TASK: Every line from the one bearing "Task: Pick the deep indigo 4C008A swatch" through the last line of the records below is to be output exactly, and no other line; leave out the pictures.

Stored items:
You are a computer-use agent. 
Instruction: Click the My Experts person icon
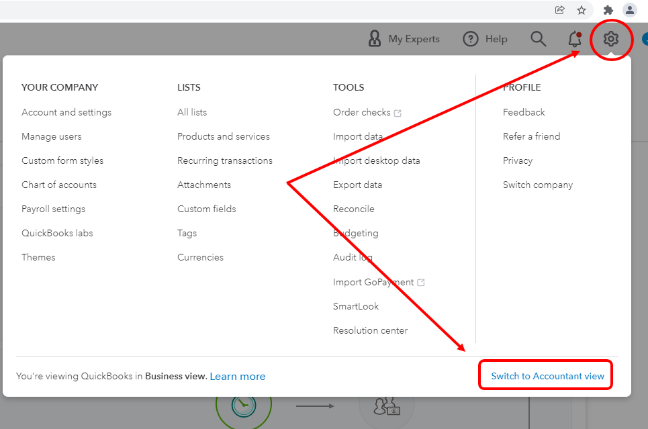tap(375, 39)
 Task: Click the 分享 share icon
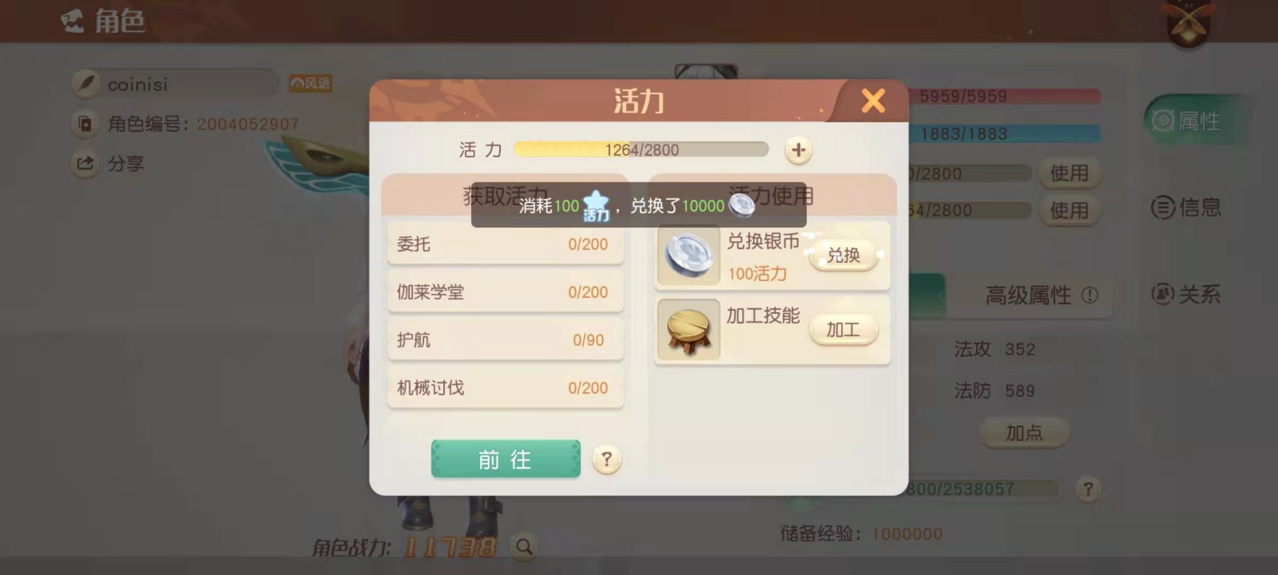coord(85,163)
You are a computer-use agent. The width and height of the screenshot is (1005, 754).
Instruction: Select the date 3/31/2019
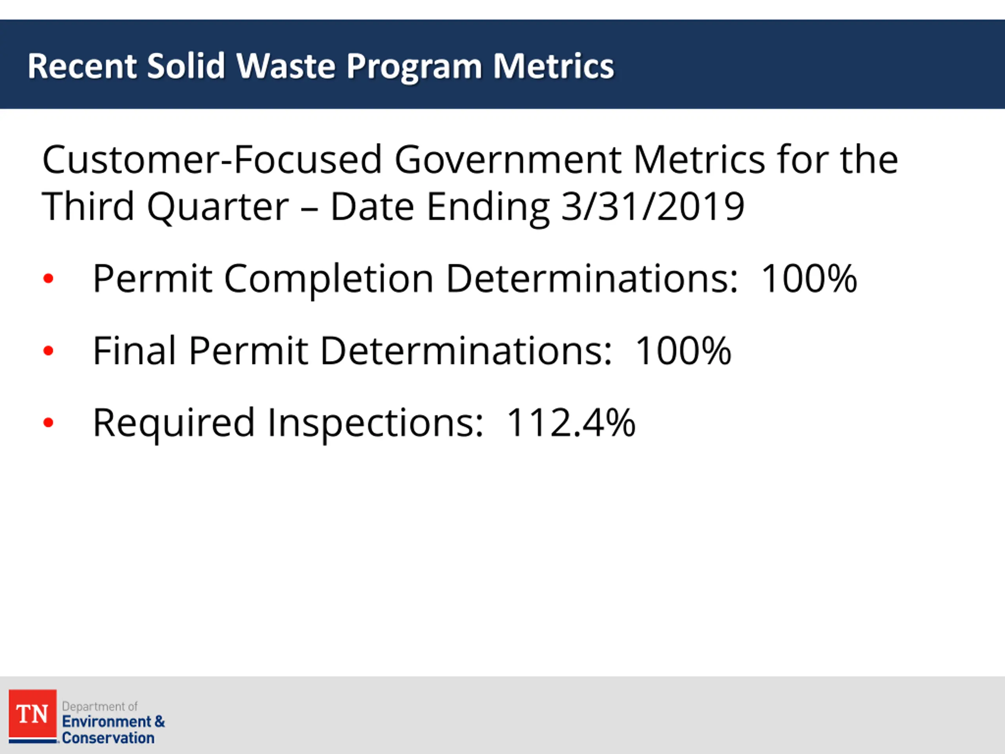coord(653,207)
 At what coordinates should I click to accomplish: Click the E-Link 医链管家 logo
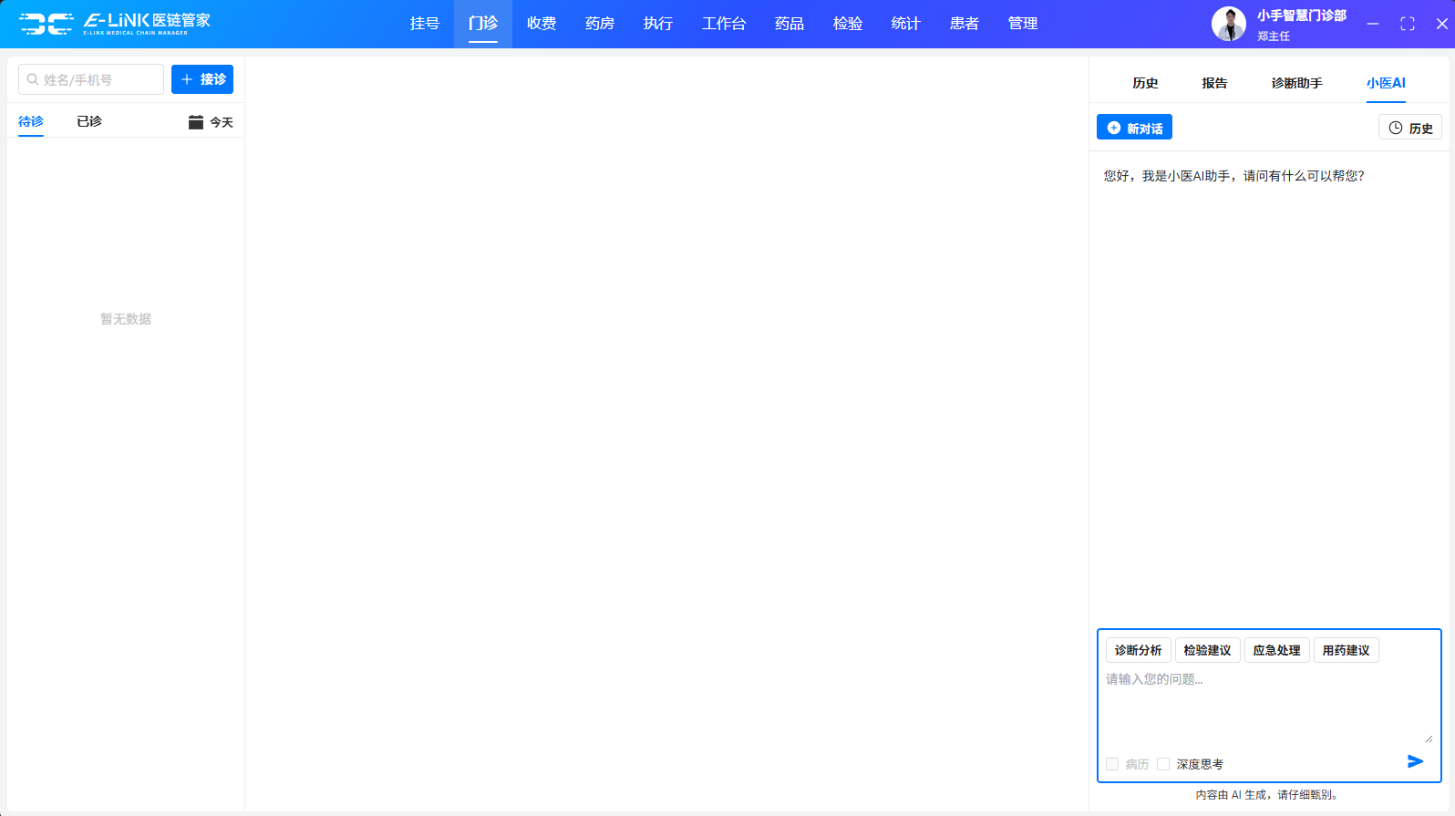115,24
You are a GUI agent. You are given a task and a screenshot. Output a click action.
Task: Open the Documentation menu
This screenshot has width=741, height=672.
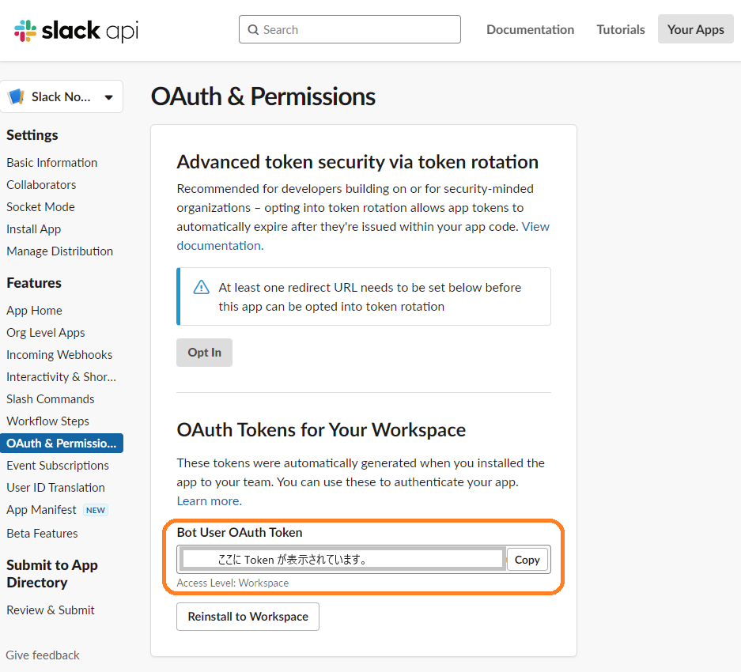point(530,30)
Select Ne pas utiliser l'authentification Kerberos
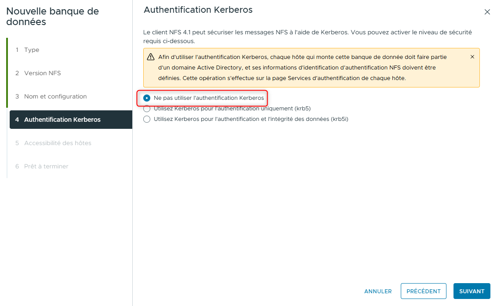 147,98
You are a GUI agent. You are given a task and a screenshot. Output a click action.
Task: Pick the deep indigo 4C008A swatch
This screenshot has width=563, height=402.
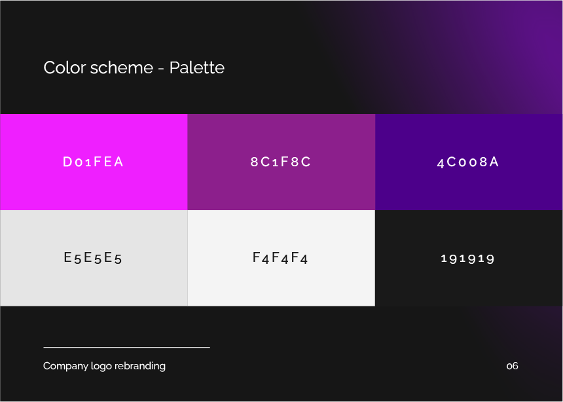(469, 162)
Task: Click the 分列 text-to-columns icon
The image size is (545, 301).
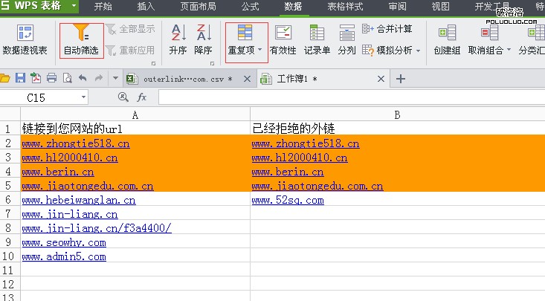Action: tap(346, 34)
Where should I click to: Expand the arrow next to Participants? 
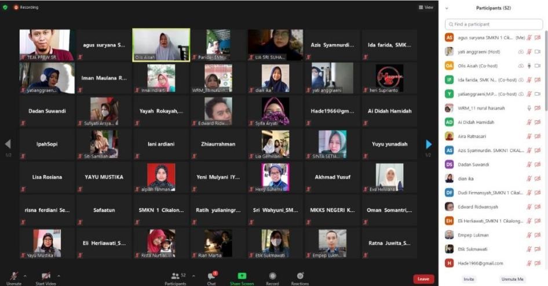tap(193, 276)
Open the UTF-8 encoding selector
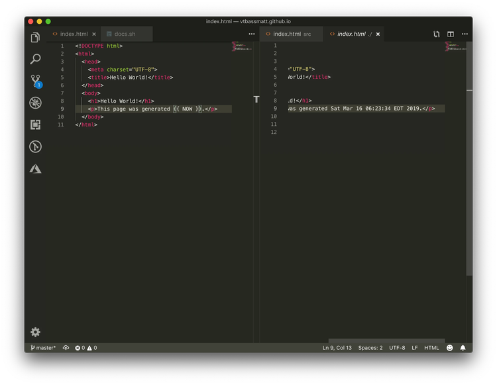The image size is (497, 385). tap(397, 348)
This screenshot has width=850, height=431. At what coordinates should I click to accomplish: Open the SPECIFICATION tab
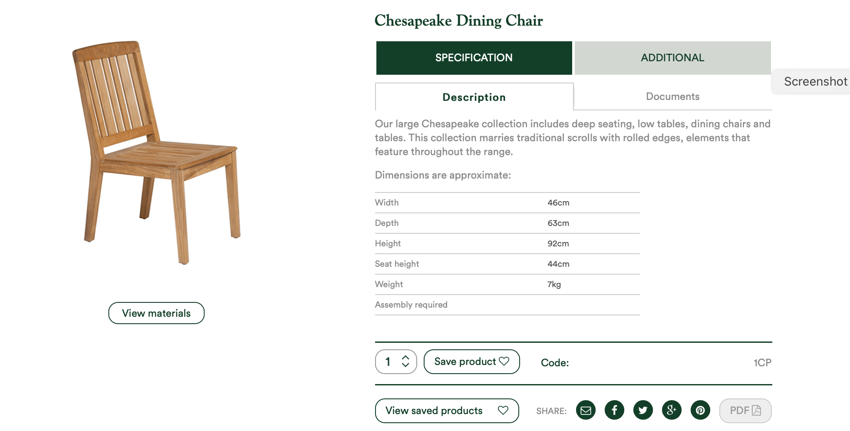click(x=474, y=58)
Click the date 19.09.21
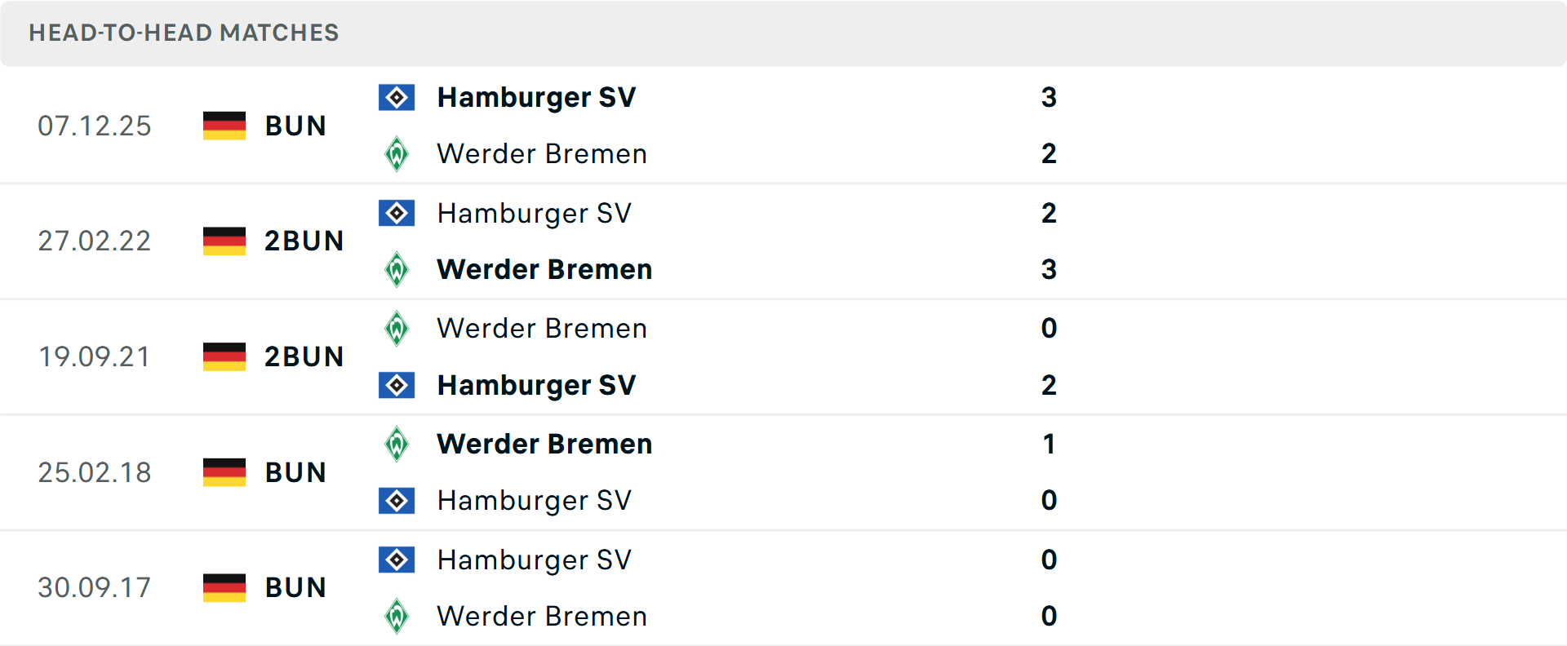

THE COMPLETED TASK:
Task: Pick the deep indigo 4C008A swatch
This screenshot has width=563, height=402.
(469, 162)
Task: Click the 分列 text-to-columns icon
The image size is (545, 301).
Action: tap(346, 34)
Where should I click to: Expand the arrow next to Participants? 
tap(193, 276)
Open the UTF-8 encoding selector
The image size is (497, 385). tap(397, 348)
This screenshot has width=850, height=431. At what coordinates should I click to accomplish: Open the SPECIFICATION tab
click(x=474, y=58)
Click the date 19.09.21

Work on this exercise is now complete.